Agora como já não são ossos dos ofícios de uma série de outras categorias profissionais foram-lhes atribuídos subsídios de risco e polícia permanente à porta. Isto para profissionais que não são titulares de nenhum Órgão de Soberania.
Porque quanto aos demais, ora essa, onde já se viu os senhores legisladores, vulgo deputados, não estarem devidamente seguros das suas pessoas, quando legislam coisas tão delicadas como aquela Portaria do salário mínimo que no artigo primeiro o fixa em euros , no artigo segundo "repristina", ou seja, coloca em vigor, uma outra norma que diz que o dito salário mínimo é de … 17.500$00?
Legislar é perigoso, potencialmente perigoso ( sobretudo quando não se entende quais as consequências práticas dos diplomas, eu diria).
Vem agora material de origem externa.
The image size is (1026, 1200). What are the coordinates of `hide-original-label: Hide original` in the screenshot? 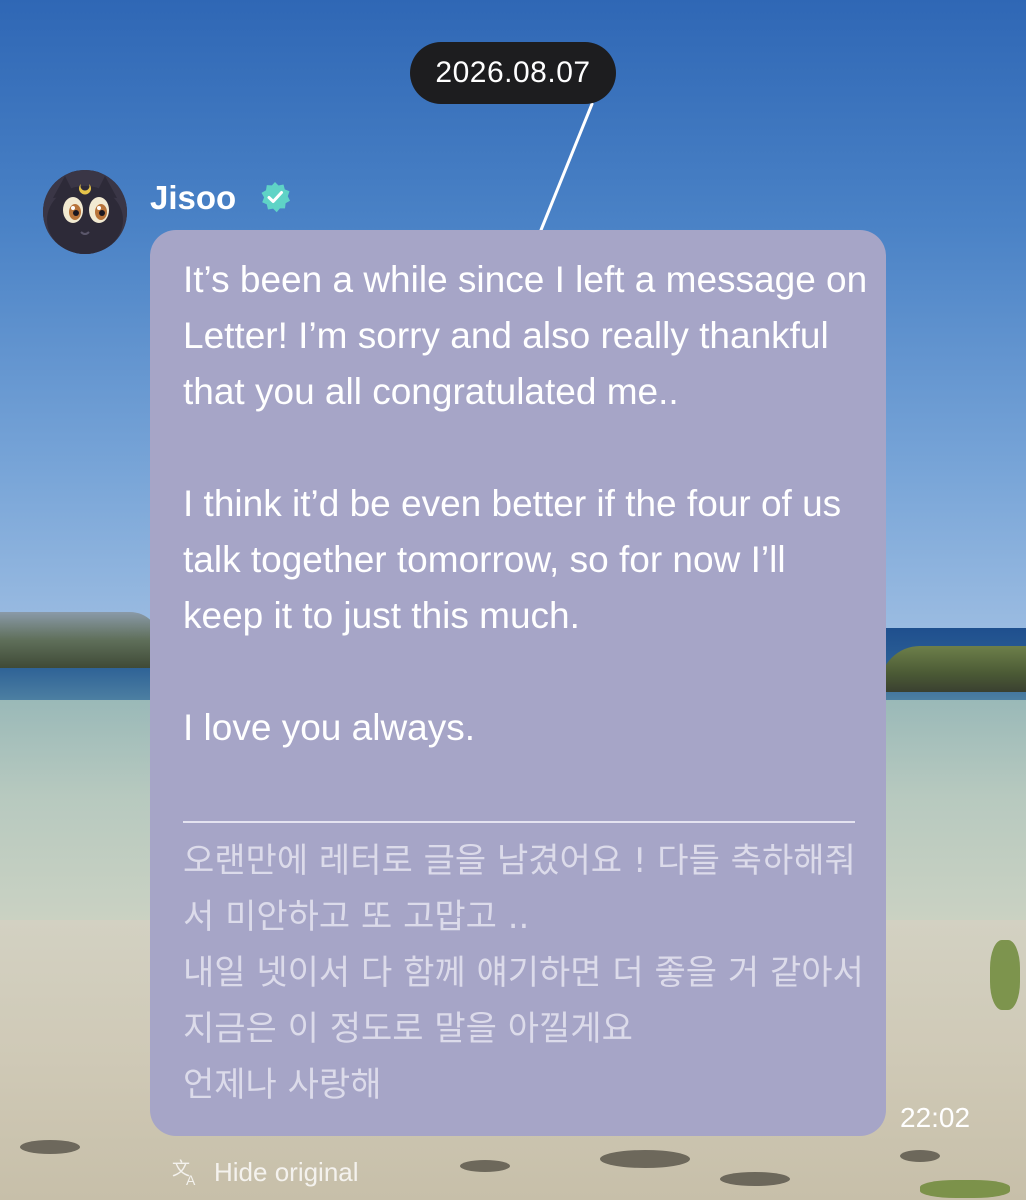 It's located at (286, 1172).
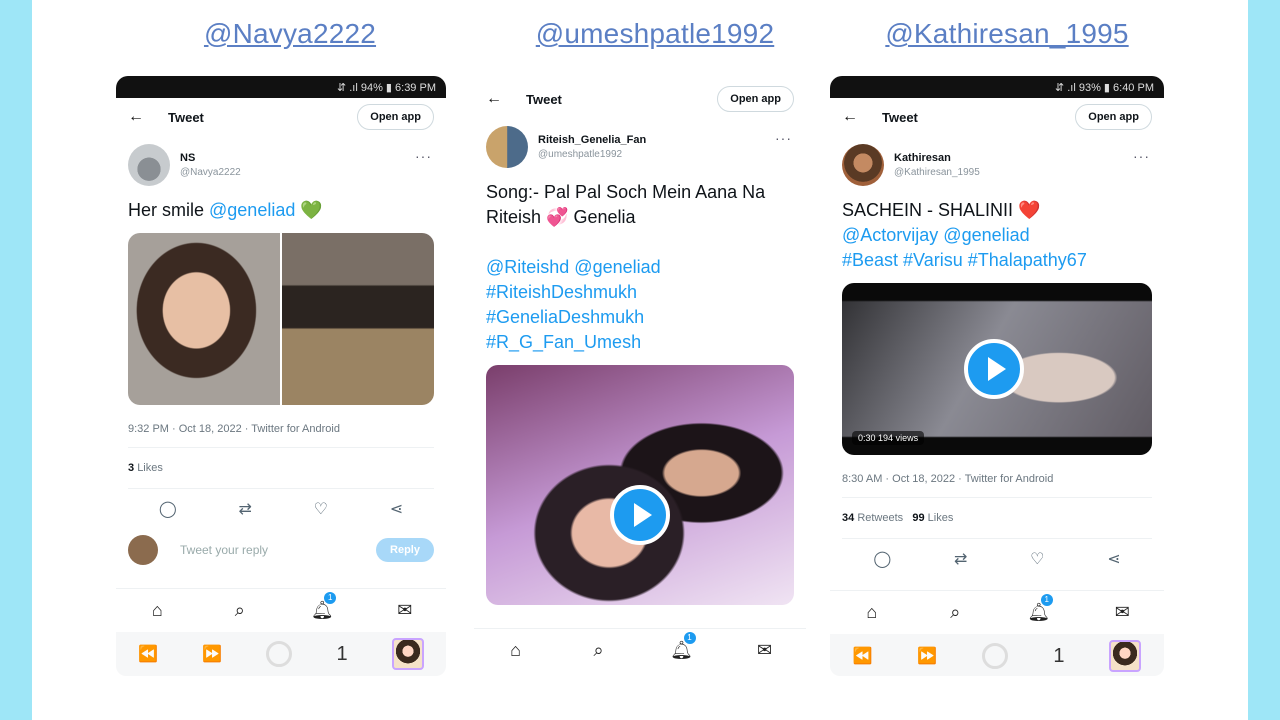 The image size is (1280, 720). Describe the element at coordinates (997, 87) in the screenshot. I see `status-bar: ⇵ .ıl 93% ▮ 6:40 PM` at that location.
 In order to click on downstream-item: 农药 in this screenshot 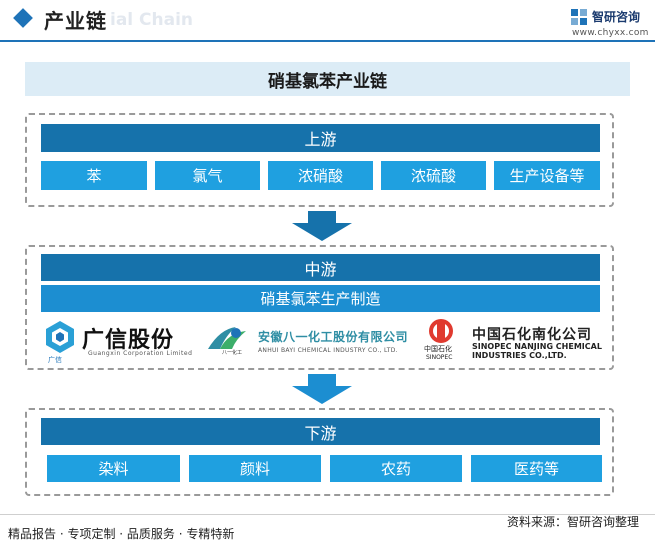, I will do `click(396, 468)`.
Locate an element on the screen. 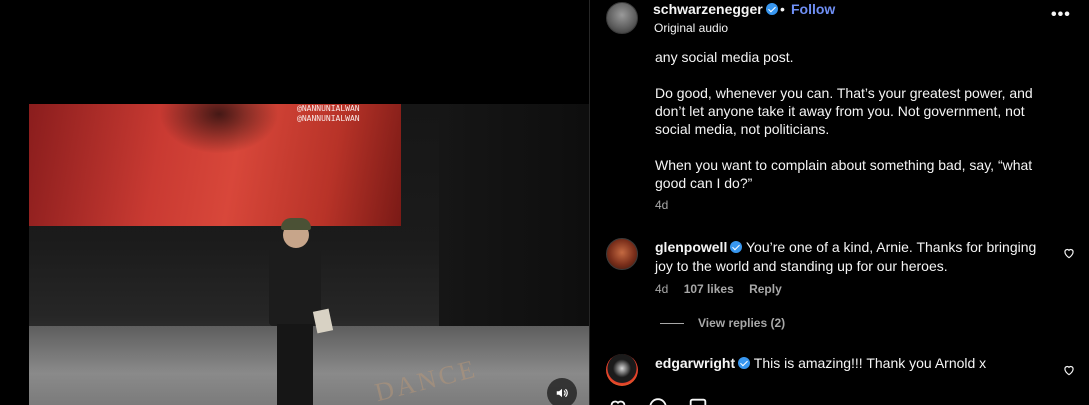 This screenshot has height=405, width=1089. comment-body: This is amazing!!! Thank you Arnold x is located at coordinates (870, 363).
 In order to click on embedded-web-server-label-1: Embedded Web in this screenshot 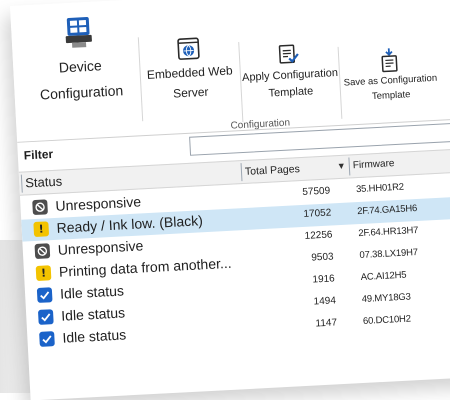, I will do `click(190, 74)`.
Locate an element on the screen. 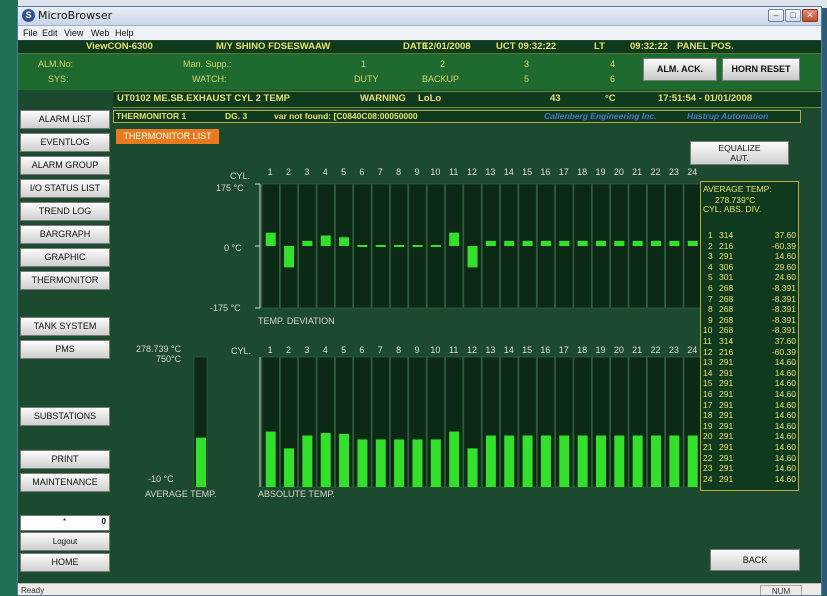 The height and width of the screenshot is (596, 827). table-div: 37.60 is located at coordinates (785, 235).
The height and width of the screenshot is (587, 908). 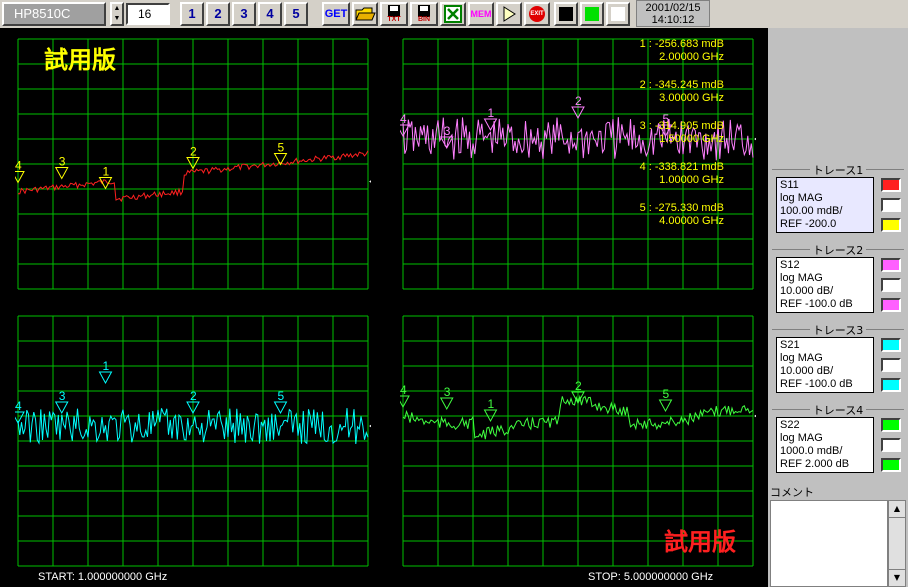 What do you see at coordinates (192, 14) in the screenshot?
I see `channel-button-1: 1` at bounding box center [192, 14].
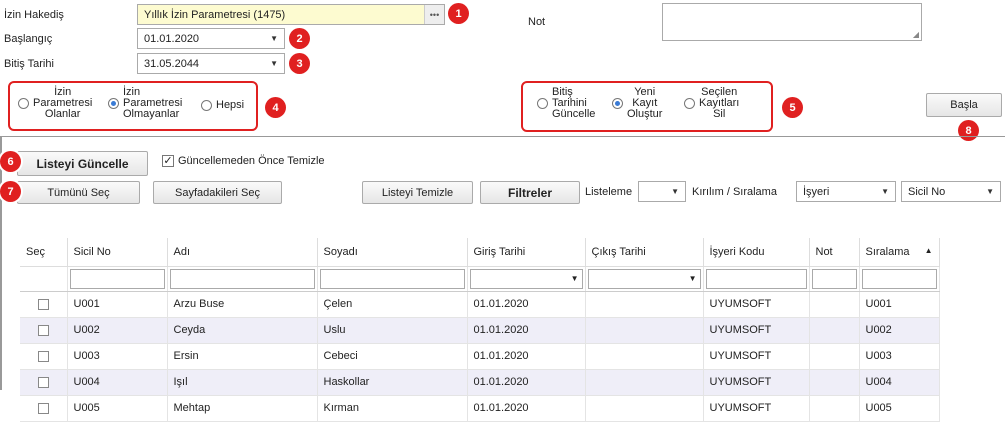 This screenshot has width=1005, height=422. I want to click on radio-secilen-kayitlari-sil: Seçilen Kayıtları Sil, so click(712, 104).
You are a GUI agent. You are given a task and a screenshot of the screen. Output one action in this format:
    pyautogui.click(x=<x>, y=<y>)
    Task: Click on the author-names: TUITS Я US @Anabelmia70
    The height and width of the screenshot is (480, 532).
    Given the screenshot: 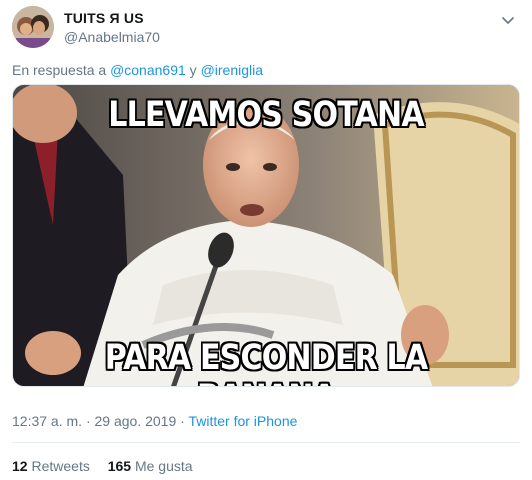 What is the action you would take?
    pyautogui.click(x=112, y=28)
    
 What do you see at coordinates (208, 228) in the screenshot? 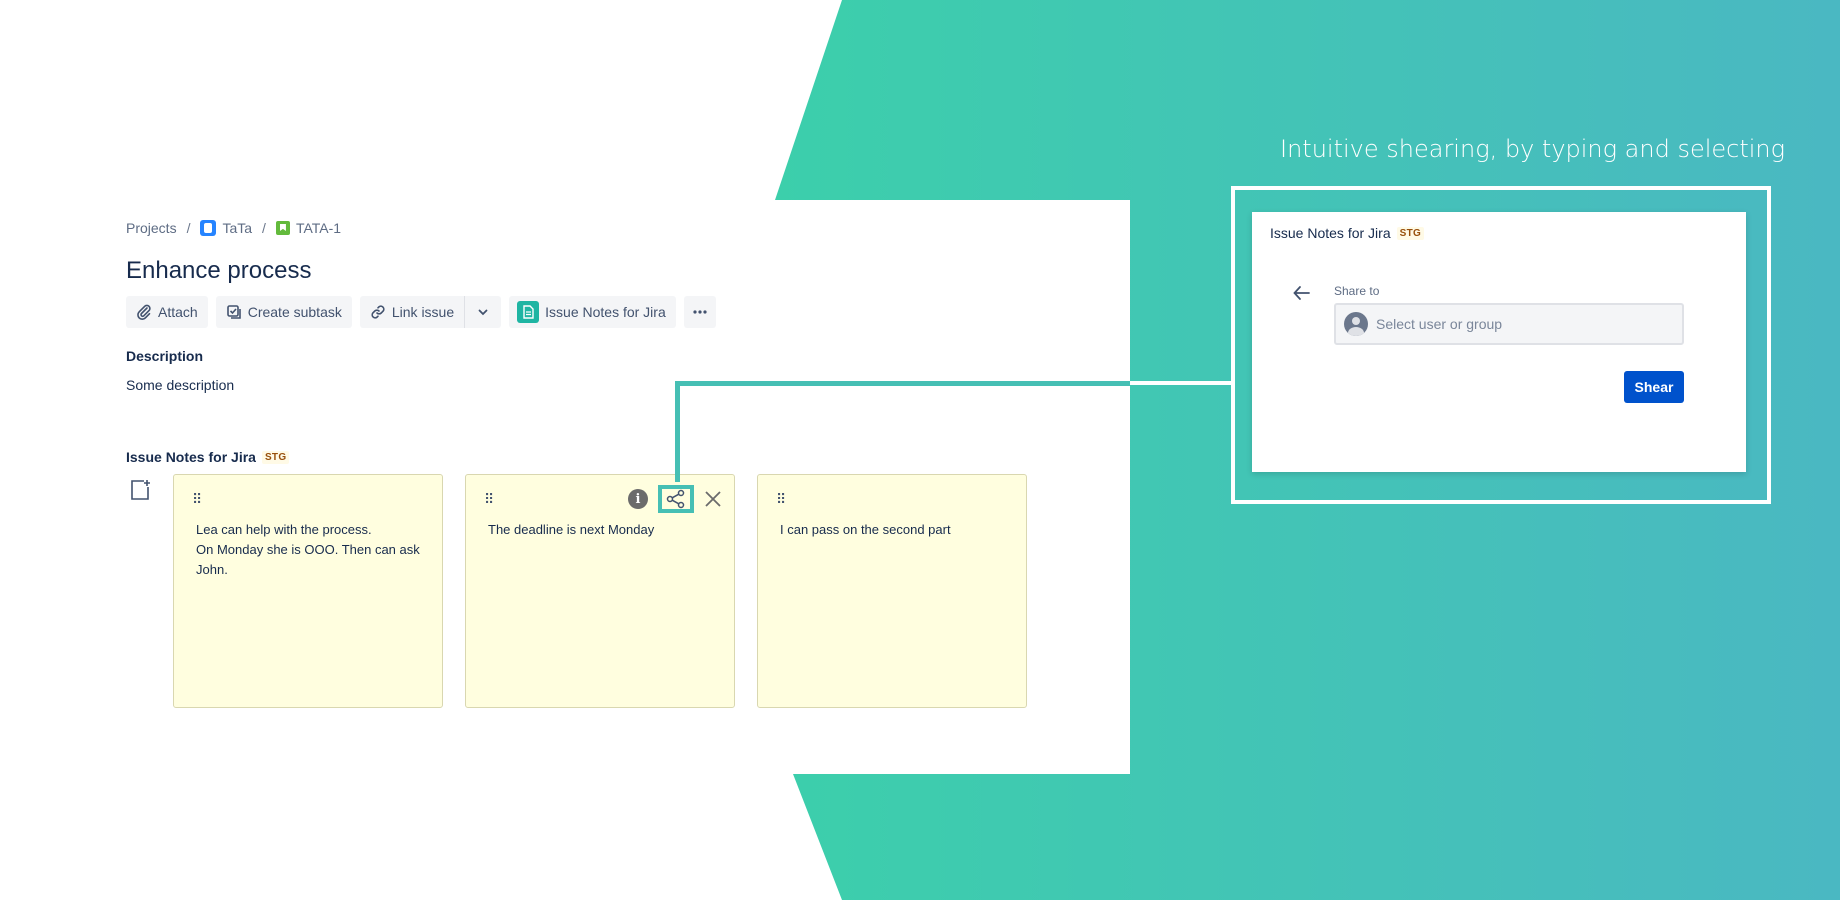
I see `project-icon` at bounding box center [208, 228].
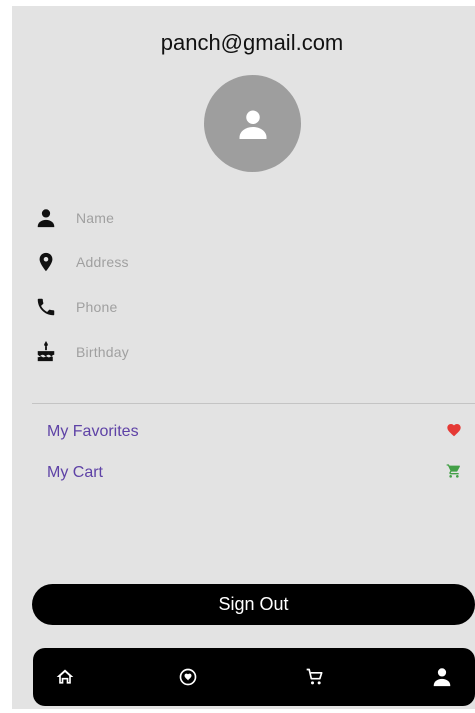  Describe the element at coordinates (102, 352) in the screenshot. I see `birthday-placeholder: Birthday` at that location.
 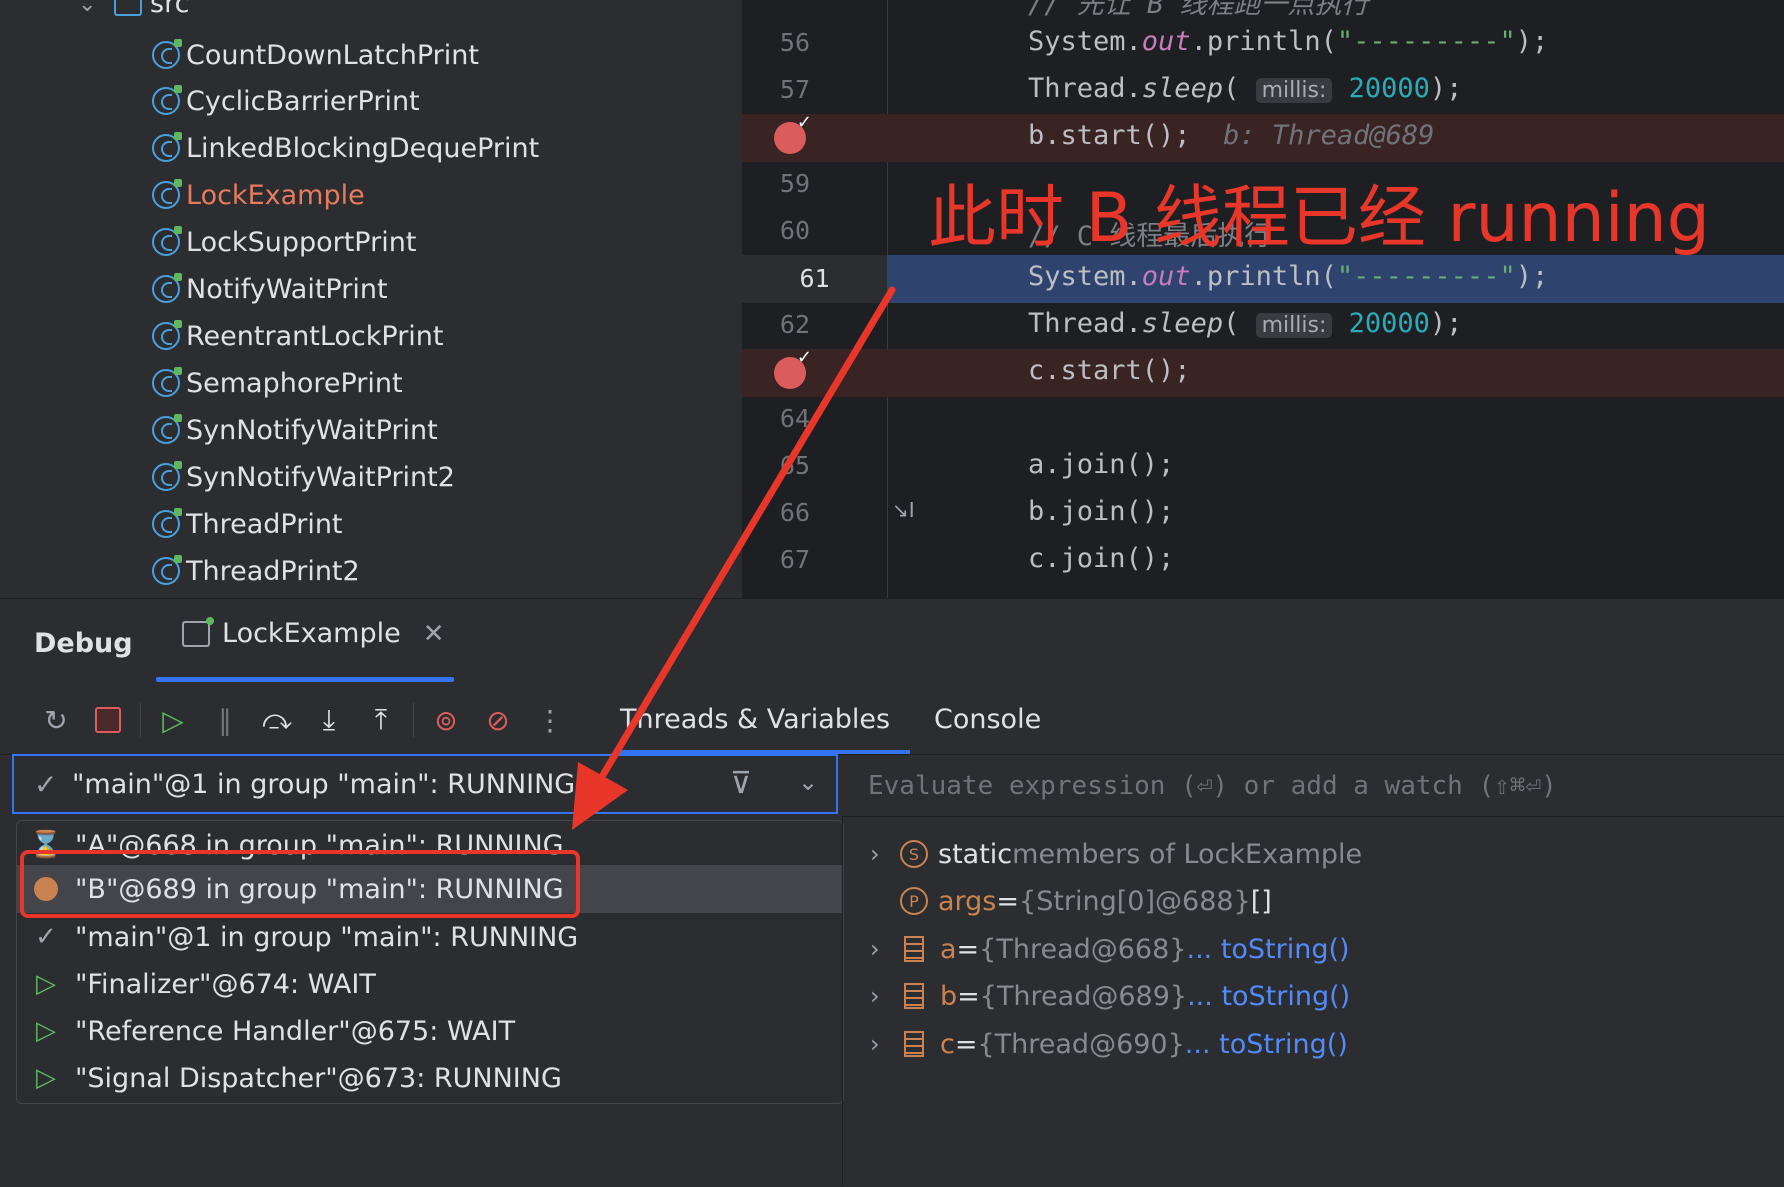 What do you see at coordinates (734, 558) in the screenshot?
I see `annotation-arrow` at bounding box center [734, 558].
Mas aplicar a lei, mandar colocar indivíduos , com cadastros que davam livros, atrás das grades, por mais uns anitos, numa sala cheia de gente apetrechada a seu bel prazer, sem a polícia por perto nem nicho para santo protector, é isento de perigo. Vai lá agora alguém levar mais uns anos de prisão a sério? Ou o pagamento de uns dinheiritos ao vizinho, a quem só de pensar no dito fica com divertículos intestinais ? Ora, francamente !
Que rica profissão. Privilégios não faltam, o que falta é tempo para os gozar.
E já agora: Alguém deu por ter sido nomeado para director do SIS, por acaso nesta altura dos acontecimentos ( cuja discrição se dispensa, e em véspera de uma greve ) , um juiz, por acaso membro do Conselho Superior da Magistratura, por acaso até eleito pelos seus pares, e por acaso com o que se prevê venha a ser o anuimento daquele mesmo Conselho, que por acaso já obstou a outras nomeações? Não se nota.
Não que tenha nada contra o SIS, nem contra quem nomeou o Sr Juiz, muito menos contra o o Sr. Juiz escolhido ( que pessoalmente conheço e considero), o Conselho Superior da Magistratura, ou as suas decisões.
Fico é com a desagradável dúvida sobre com quem ( num momento de tensão como este, com um pacote de medidas e intenções politicas que colocam os direitos dos juízes ao nível dos de escravos, e prenunciam a colocação da função judicial do Estado ao serviço das demais , pondo em crise a subsistência do regime democrático) podem os cidadãos contar para que se mantenha os juízes a exercer com plenitude as suas funções, que se se corporizam no despacho diário dos processos judiciais não deixam de ter o seu cerne, a sua razão de existir, no facto de o poder judicial ser a única estrutura do Estado que garante o respeito pelo princípio da legalidade, e os juízes os únicos garantes do efectivo funcionamento dessa estrutura, maxime naquelas vertentes que no dia a dia deixa aos cidadãos o sossego da expectativa de continuarem a viver numa democracia e não num qualquer regime totalitário.
É que o que distingue os regimes políticos democráticos dos totalitários é a actuação da estrutura política dominante. Ora o despojamento das características de independência e inamovibilidade, sem as quais não é efectiva a actuação do poder executivo, afigura-se-me verdadeiramente assustador. Quem é então o garante do cumprimento das normas constitucionais no que ao poder executivo respeita?»

Será preciso dizer mais alguma coisa?